Song intensely expresses Man-seop's change of mind with only a few scenes. His performance is excellent enough to remind viewers of his moniker "God of Acting."
Questioned about the most difficult part of filming, he singled out a scene where Man-seop weeps while humming a hit song of the '80s on his way back to Seoul after leaving Peter in Gwangju alone. He then turns his car around and goes back. He had to show an emotional change while driving and singing, but the road at the film location was too short to elevate his emotions in a short period of time, he recalled.
Song stressed that the spirit that flows through the film is not pro-democratization or a political slogan, but laws of humanity.
"The true value of this film is that we feel how we have overcome the painful memories of the past, just as we have experienced how Korea's political history has been made from last year until now."
He also shared his impression of working with renowned German actor Thomas Kretschmann who was featured in the Roman Polanski film "The Pianist." He plays Jurgen Hinzpeter in the Korean film.
"I've seen 'The Pianist' in the past and thought it quite impressive.

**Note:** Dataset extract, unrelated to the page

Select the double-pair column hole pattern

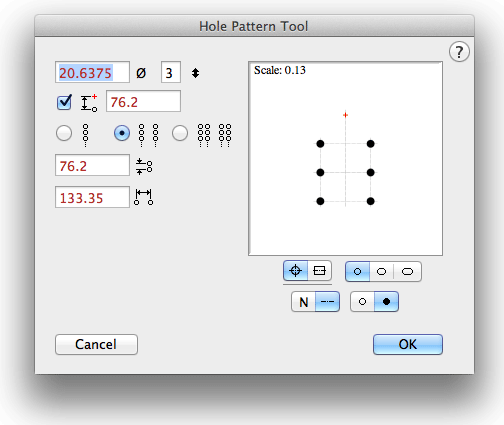pyautogui.click(x=180, y=133)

It was just great to work with Thomas Kretschmann. He is four to five years older than me, and he had a professional attitude as an international actor. He did not lose his smile and cared for others even though the filming went on amid sweltering weather conditions last year. His personality was wonderful and impressive."
In "A Taxi Driver," Man-seop communicates in broken English with Hinzpeter on their way to Gwangju. Song previously handled some English dialogue for South Korean director Bong Joon-ho's Hollywood debut film "Snowpiercer" (2013).
"I don't speak English well. But my English is not as bad as Man-seop's," Song said, laughing.
Also starring Yoo Hae-jin and Ryu Jun-yeol, the new film is set to open in local theaters on Aug. 2.